Fourteen and a half years earlier, on 31 May 1910, the Act of Union came into effect. It welded the two former British colonies, Natal and the Cape, and the two Boer Republics, Transvaal and the Orange Free State, into a single national polity. General Louis Botha, the man who fought heroically on the side of the Boers in the bitter South African War (1899-1902), was installed as Prime Minister with General Jan Smuts as his right-hand man.
Together, under the umbrella of the South African Party (SAP), they attempted to defuse old ethnic and linguistic rivalries by uniting Boer and Briton in a shared sense of nationhood. The fulcrum of their project was white supremacy: going into Union, all the provinces, with the exception of the Cape – where the nineteenth-century liberal tradition still prevailed – rejected black voting rights. With Botha and Smuts at the helm, a slew of segregationist legislation ensued. New laws imposed a job colour bar on the mines, restricted African land ownership to the ‘native reserves’ and controlled the influx of blacks to urban areas.

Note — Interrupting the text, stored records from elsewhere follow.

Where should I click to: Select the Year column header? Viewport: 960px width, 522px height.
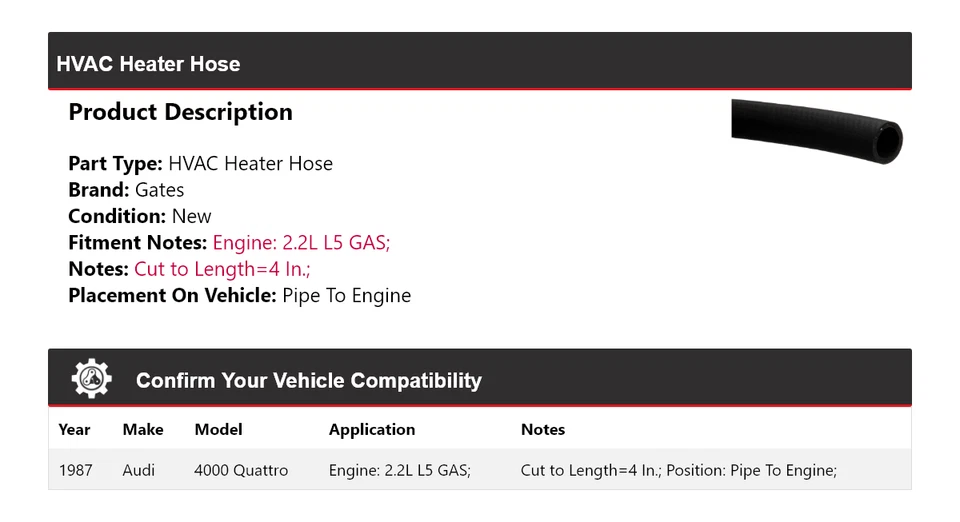tap(74, 430)
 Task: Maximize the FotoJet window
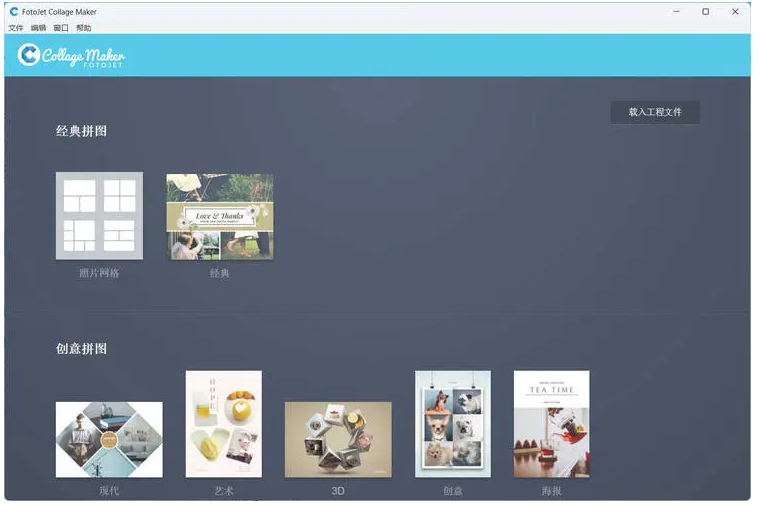(705, 12)
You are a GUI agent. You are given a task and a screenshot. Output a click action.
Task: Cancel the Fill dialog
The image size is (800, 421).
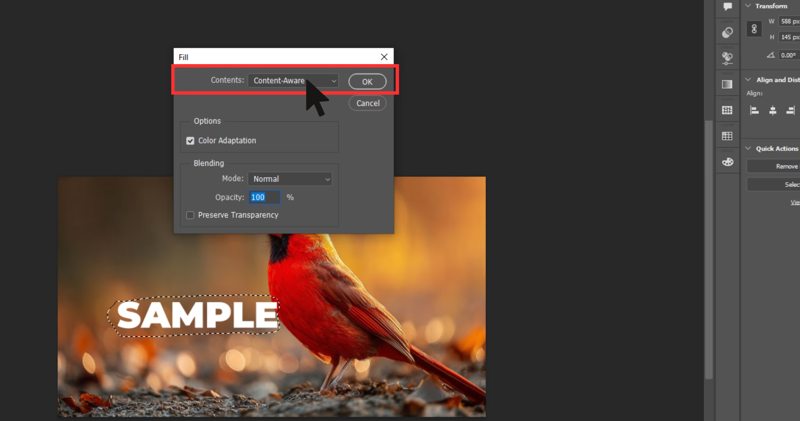[367, 103]
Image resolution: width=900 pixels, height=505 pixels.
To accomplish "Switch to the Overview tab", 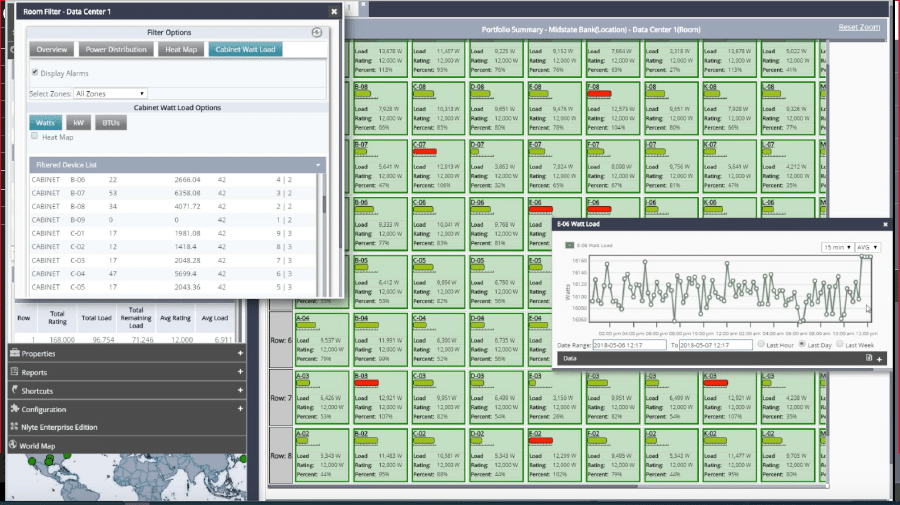I will (52, 49).
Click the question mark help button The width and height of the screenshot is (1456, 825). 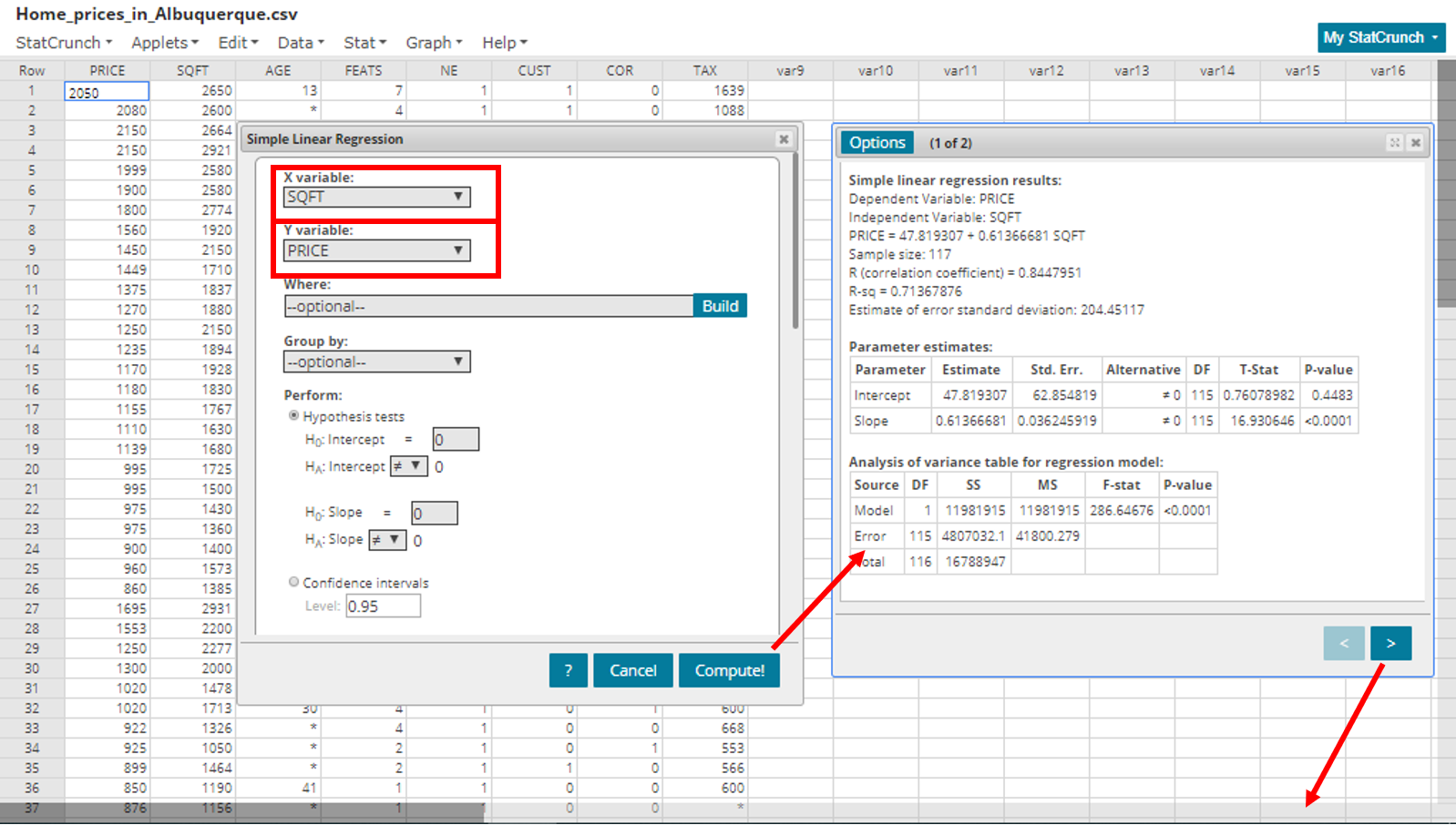coord(568,670)
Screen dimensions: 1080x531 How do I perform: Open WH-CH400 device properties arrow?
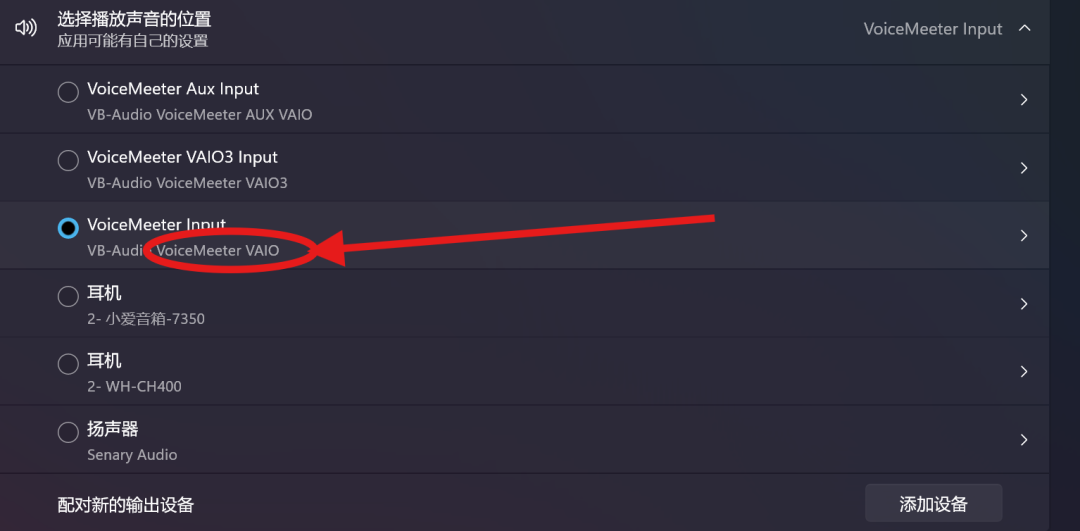coord(1024,372)
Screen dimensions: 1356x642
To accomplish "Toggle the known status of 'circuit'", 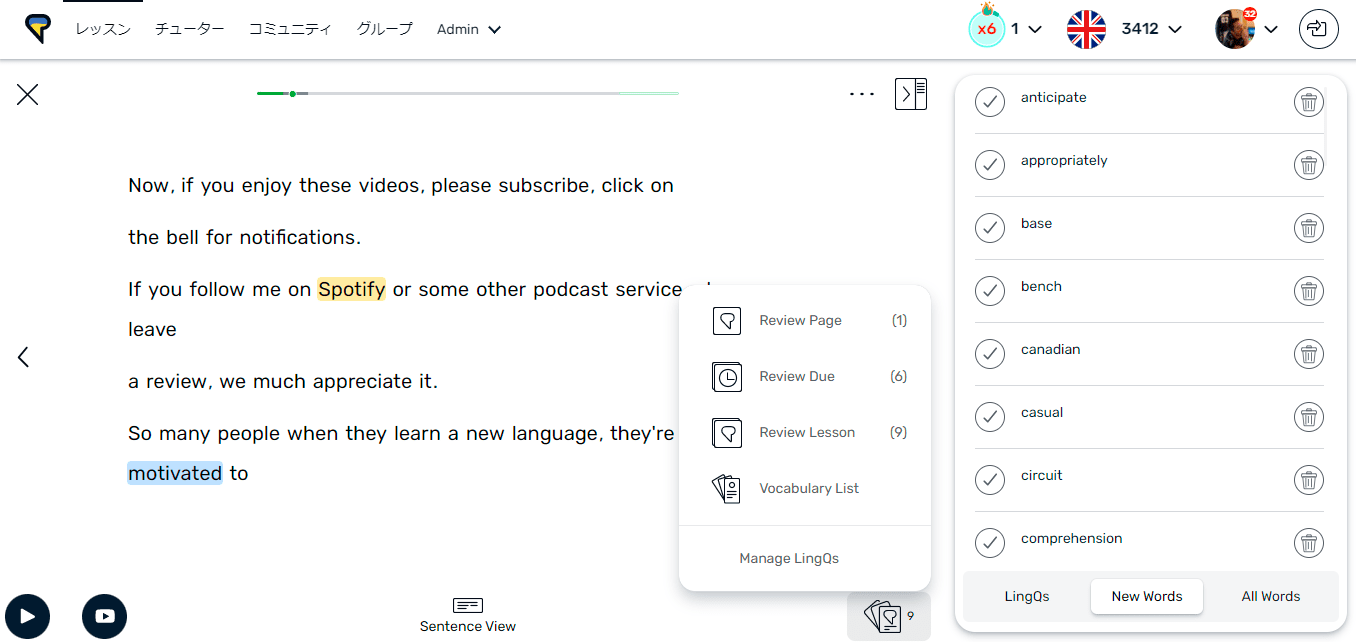I will (x=989, y=480).
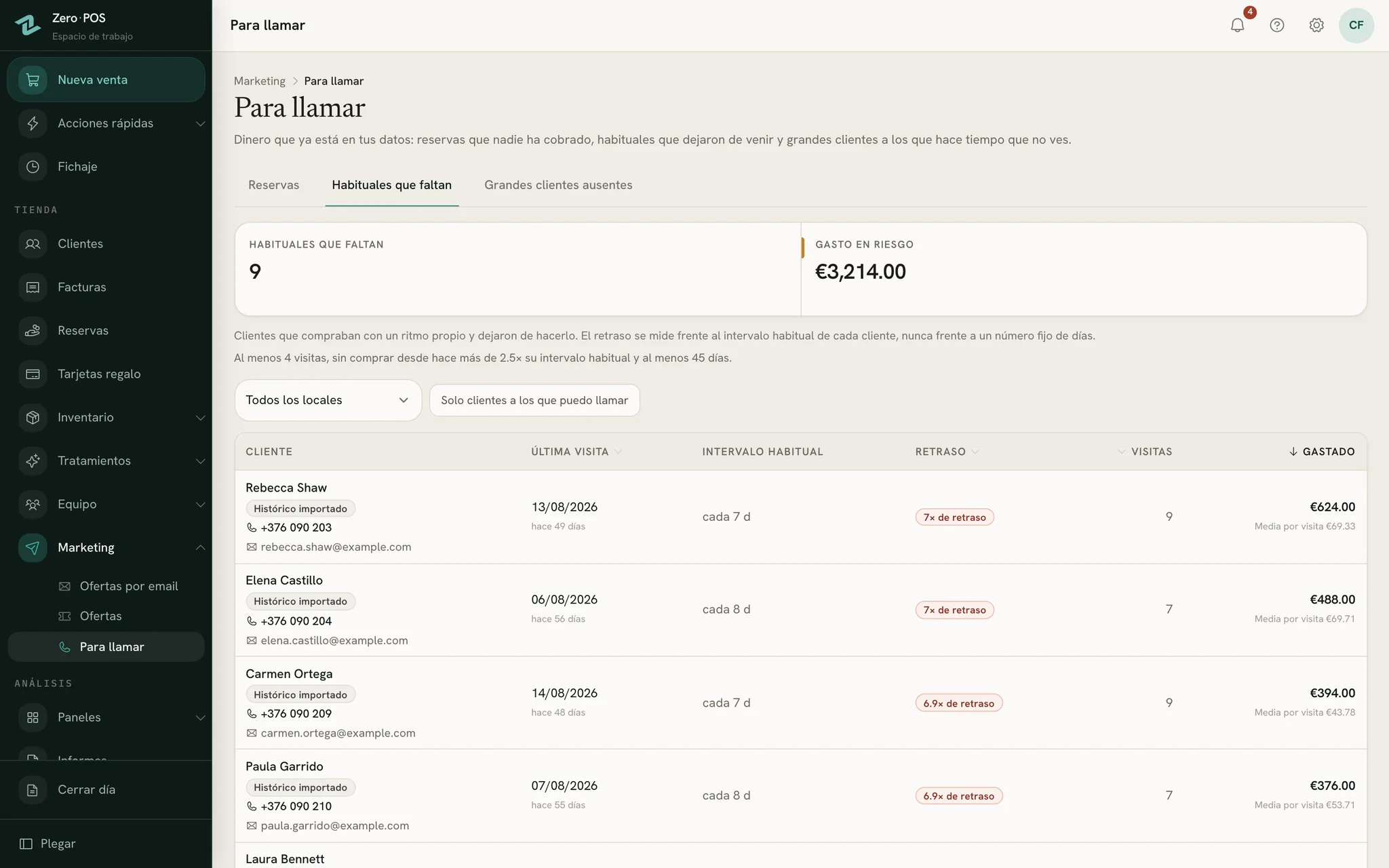Screen dimensions: 1389x868
Task: Open the settings gear icon
Action: coord(1316,25)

Botha and Smuts’s efforts to promote a shared national identity, based on Anglo-Afrikaner unity, were circumscribed by imperial notions of belonging. South Africa was still a British Dominion. The symbolic armour of Empire – ‘God Save the King’, the Union Jack and English itself – was brandished in public life in a way that rankled with those who had waged war against Britain. They had struggled for self-determination and resented this easy assumption of British superiority.
The adolescent nation was showing signs of fractiousness. Spurred on by their opposition to Union participation in the First World War, and galvanised by what they viewed as Botha’s heavy-handed subduing of the 1914 Boer Rebellion, those so aggrieved began to reassert themselves politically. Their message of cultural affirmation and national sovereignty was articulated not in the language of their forefathers, Dutch, but in the confident cadences of modern Afrikaans. They rejected British overlordship and wanted a more rigorous native policy to protect white interests.
In June 1924, the organisation that embodied their voice, the National Party, came to power by forming a coalition with the Labour Party. The Nationalist leader, General Barry Hertzog, was sworn in as Prime Minister. South Africa’s political trajectory was set to change decisively. Six months later, Peter Brown entered the world.
These, then, were the currents that were to determine the course of Brown’s public life and work: the fall of empire, the rise of Afrikaner nationalism, the legal codification of racial discrimination and their combined effect on black resistance to the Union’s racial politics.
* * *
59 Musgrave Road lies at the top of the Berea, the ridge which descends steeply into the Durban city centre below, and which, on a clear day, affords commanding views of Africa’s busiest port and out to the Indian Ocean beyond.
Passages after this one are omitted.